__What you need to do__:
Copy the records that follow exactly as written, but not their pictures.

Extracted data entries:

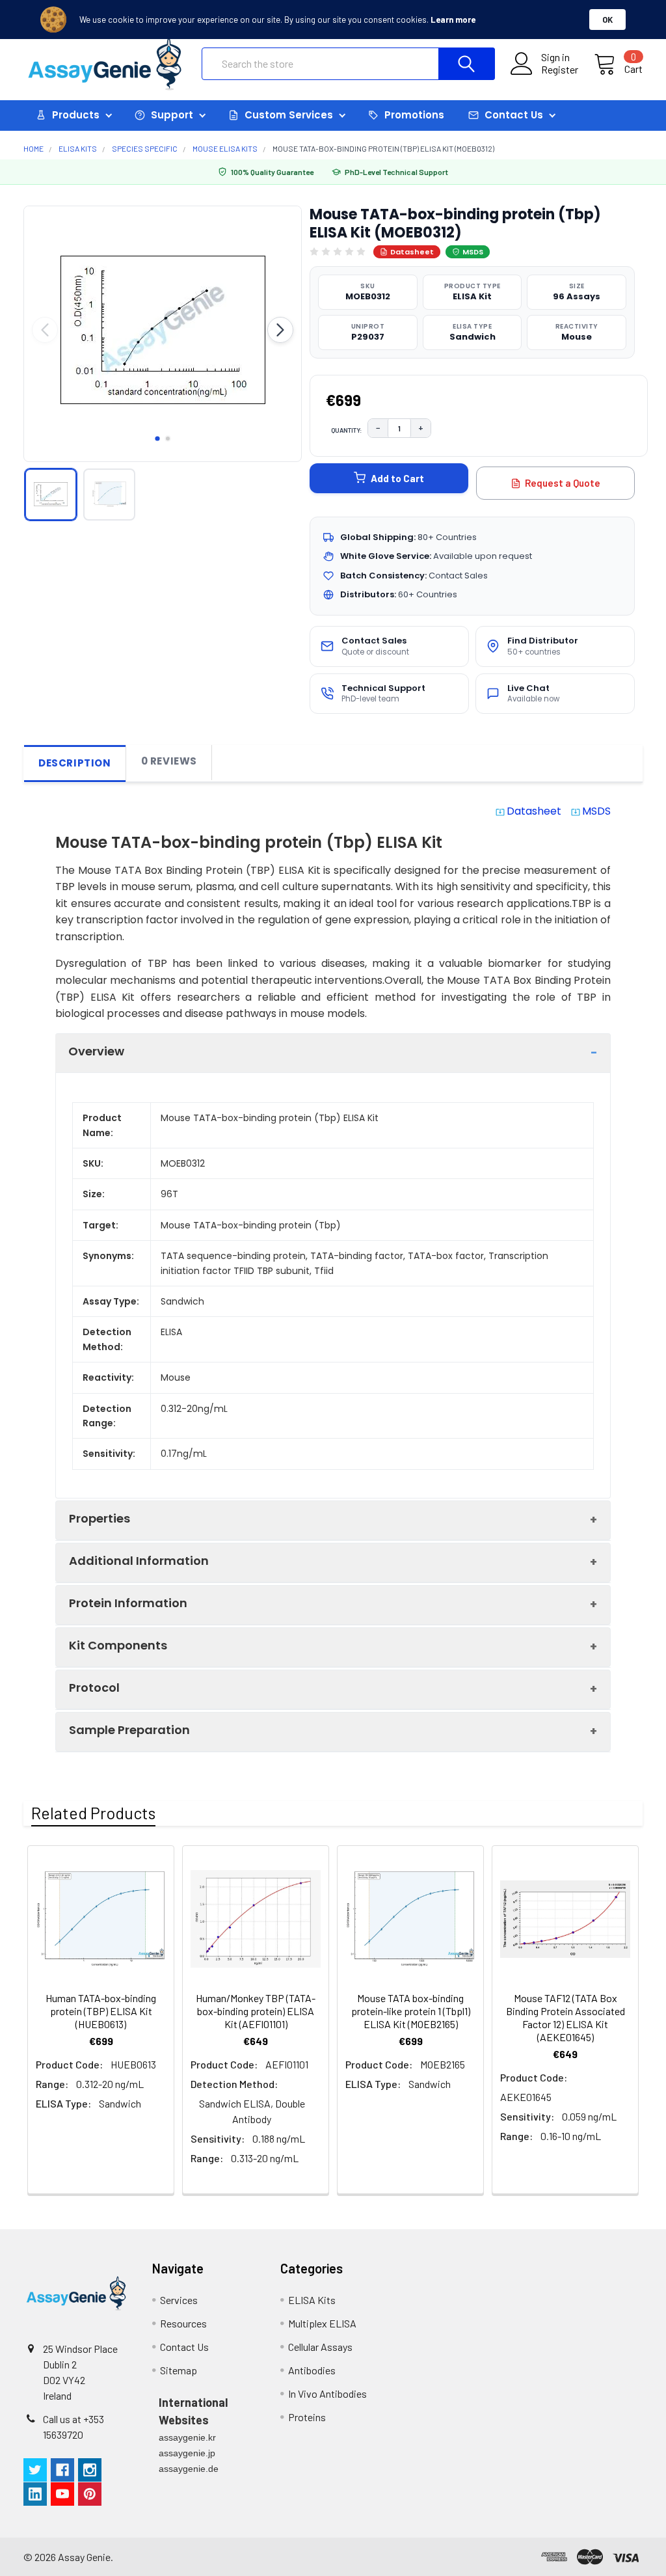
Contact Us (184, 2346)
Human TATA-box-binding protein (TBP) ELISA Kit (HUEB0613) (101, 2011)
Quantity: (346, 430)
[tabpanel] (163, 330)
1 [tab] (157, 438)
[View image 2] (109, 494)
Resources (183, 2323)
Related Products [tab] (93, 1813)
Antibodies (312, 2370)
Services (179, 2300)
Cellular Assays (320, 2346)
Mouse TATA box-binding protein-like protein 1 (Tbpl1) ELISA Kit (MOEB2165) (410, 2011)
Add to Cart (397, 478)
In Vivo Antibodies (327, 2393)
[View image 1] (51, 494)
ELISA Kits (312, 2300)
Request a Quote (562, 483)
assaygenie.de (189, 2468)
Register (559, 69)
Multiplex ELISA (322, 2323)
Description (74, 763)
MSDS (472, 252)
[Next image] (280, 330)
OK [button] (607, 19)
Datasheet (412, 252)
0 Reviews (169, 761)
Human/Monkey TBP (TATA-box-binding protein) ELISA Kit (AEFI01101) (255, 2011)
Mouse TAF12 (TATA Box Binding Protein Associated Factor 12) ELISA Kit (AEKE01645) (565, 2017)
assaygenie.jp (187, 2453)
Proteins (307, 2417)
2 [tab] (168, 438)
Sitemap (178, 2370)
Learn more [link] (453, 19)
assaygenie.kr (187, 2437)
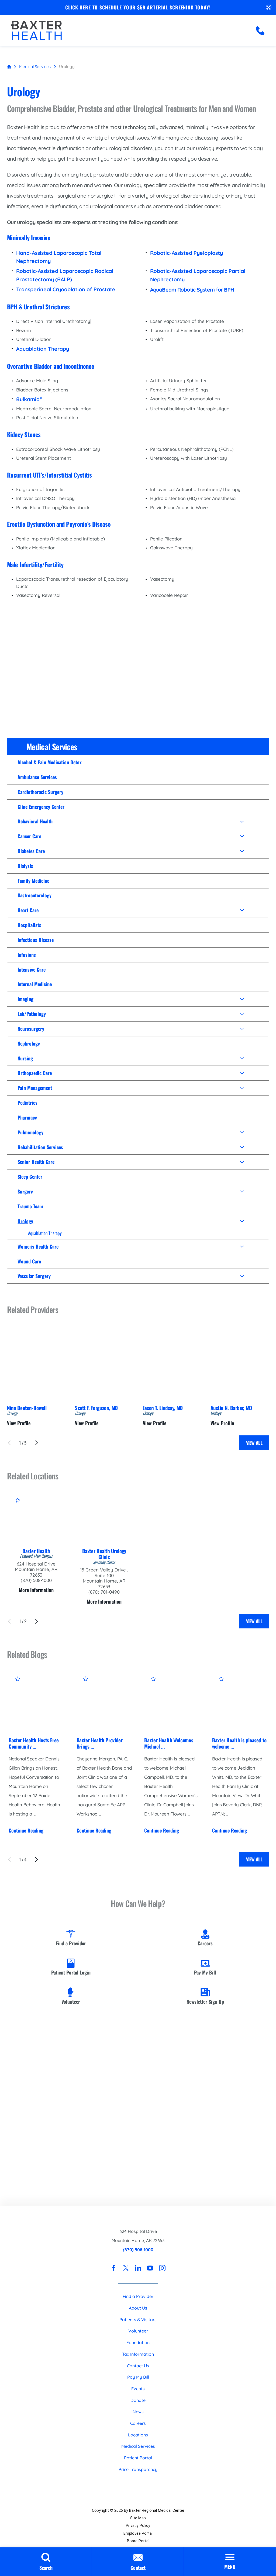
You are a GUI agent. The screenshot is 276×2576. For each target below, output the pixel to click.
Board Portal (138, 2541)
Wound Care (29, 1261)
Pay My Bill (138, 2377)
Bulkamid (29, 399)
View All (254, 1442)
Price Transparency (138, 2469)
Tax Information (138, 2354)
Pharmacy (27, 1117)
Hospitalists (29, 924)
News (138, 2411)
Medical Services (35, 66)
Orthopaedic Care (35, 1072)
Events (138, 2388)
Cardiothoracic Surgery (40, 791)
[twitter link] (126, 2268)
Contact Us (138, 2365)
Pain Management (35, 1087)
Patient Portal (138, 2457)
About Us (138, 2308)
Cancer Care (29, 836)
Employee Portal (138, 2533)
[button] (242, 821)
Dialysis (25, 865)
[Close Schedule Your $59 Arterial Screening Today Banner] (268, 8)
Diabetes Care (31, 850)
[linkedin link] (138, 2268)
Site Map (138, 2518)
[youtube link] (150, 2268)
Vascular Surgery (34, 1275)
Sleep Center (30, 1176)
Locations (138, 2435)
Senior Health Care (36, 1161)
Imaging (25, 998)
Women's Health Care (38, 1246)
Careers (138, 2423)
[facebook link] (114, 2268)
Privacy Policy (138, 2525)
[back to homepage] (9, 67)
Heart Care (28, 910)
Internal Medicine (35, 984)
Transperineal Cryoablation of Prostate (65, 289)
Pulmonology (30, 1132)
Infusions (27, 954)
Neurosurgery (31, 1028)
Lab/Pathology (32, 1013)
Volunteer (138, 2331)
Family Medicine (33, 880)
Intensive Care (32, 969)
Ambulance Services (37, 776)
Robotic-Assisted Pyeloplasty (186, 252)
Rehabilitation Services (40, 1147)
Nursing (25, 1058)
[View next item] (36, 1443)
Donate (138, 2400)
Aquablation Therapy (45, 1233)
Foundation (138, 2342)
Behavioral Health (35, 821)
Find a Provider (138, 2296)
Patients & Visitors (138, 2319)
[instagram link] (162, 2268)
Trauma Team (30, 1206)
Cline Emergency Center (41, 806)
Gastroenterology (34, 895)
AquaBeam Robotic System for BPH (192, 289)
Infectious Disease (36, 939)
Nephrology (29, 1043)
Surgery (25, 1191)
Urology (25, 1221)
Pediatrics (27, 1102)
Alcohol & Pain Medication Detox (50, 762)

__Answer to this exercise__:
Contact Us (184, 2346)
Human TATA-box-binding protein (TBP) ELISA Kit (HUEB0613) (101, 2011)
Quantity: (346, 430)
[tabpanel] (163, 330)
1 [tab] (157, 438)
[View image 2] (109, 494)
Resources (183, 2323)
Related Products [tab] (93, 1813)
Antibodies (312, 2370)
Services (179, 2300)
Cellular Assays (320, 2346)
Mouse TATA box-binding protein-like protein 1 (Tbpl1) ELISA Kit (MOEB2165) (410, 2011)
Add to Cart (397, 478)
In Vivo Antibodies (327, 2393)
[View image 1] (51, 494)
ELISA Kits (312, 2300)
Request a Quote (562, 483)
assaygenie.de (189, 2468)
Register (559, 69)
Multiplex ELISA (322, 2323)
Description (74, 763)
MSDS (472, 252)
[Next image] (280, 330)
OK [button] (607, 19)
Datasheet (412, 252)
0 Reviews (169, 761)
Human/Monkey TBP (TATA-box-binding protein) ELISA Kit (AEFI01101) (255, 2011)
Mouse TAF12 (TATA Box Binding Protein Associated Factor 12) ELISA Kit (AEKE01645) (565, 2017)
assaygenie.jp (187, 2453)
Proteins (307, 2417)
2 [tab] (168, 438)
Sitemap (178, 2370)
Learn more [link] (453, 19)
assaygenie.kr (187, 2437)
You are a GUI agent. The screenshot is 276×2576. For each target below, output the pixel to click.
Board Portal (138, 2541)
Wound Care (29, 1261)
Pay My Bill (138, 2377)
Bulkamid (29, 399)
View All (254, 1442)
Price Transparency (138, 2469)
Tax Information (138, 2354)
Pharmacy (27, 1117)
Hospitalists (29, 924)
News (138, 2411)
Medical Services (35, 66)
Orthopaedic Care (35, 1072)
Events (138, 2388)
Cardiothoracic Surgery (40, 791)
[twitter link] (126, 2268)
Contact Us (138, 2365)
Pain Management (35, 1087)
Patient Portal (138, 2457)
About Us (138, 2308)
Cancer Care (29, 836)
Employee Portal (138, 2533)
[button] (242, 821)
Dialysis (25, 865)
[Close Schedule Your $59 Arterial Screening Today Banner] (268, 8)
Diabetes Care (31, 850)
[linkedin link] (138, 2268)
Site Map (138, 2518)
[youtube link] (150, 2268)
Vascular Surgery (34, 1275)
Sleep Center (30, 1176)
Locations (138, 2435)
Senior Health Care (36, 1161)
Imaging (25, 998)
Women's Health Care (38, 1246)
Careers (138, 2423)
[facebook link] (114, 2268)
Privacy Policy (138, 2525)
[back to homepage] (9, 67)
Heart Care (28, 910)
Internal Medicine (35, 984)
Transperineal Cryoablation of Prostate (65, 289)
Pulmonology (30, 1132)
Infusions (27, 954)
Neurosurgery (31, 1028)
Lab/Pathology (32, 1013)
Volunteer (138, 2331)
Family Medicine (33, 880)
Intensive Care (32, 969)
Ambulance Services (37, 776)
Robotic-Assisted Pyeloplasty (186, 252)
Rehabilitation Services (40, 1147)
Nursing (25, 1058)
[View next item] (36, 1443)
Donate (138, 2400)
Aquablation Therapy (45, 1233)
Foundation (138, 2342)
Behavioral Health (35, 821)
Find a Provider (138, 2296)
Patients & Visitors (138, 2319)
[instagram link] (162, 2268)
Trauma Team (30, 1206)
Cline Emergency Center (41, 806)
Gastroenterology (34, 895)
AquaBeam Robotic System for BPH (192, 289)
Infectious Disease (36, 939)
Nephrology (29, 1043)
Surgery (25, 1191)
Urology (25, 1221)
Pediatrics (27, 1102)
Alcohol & Pain Medication Detox (50, 762)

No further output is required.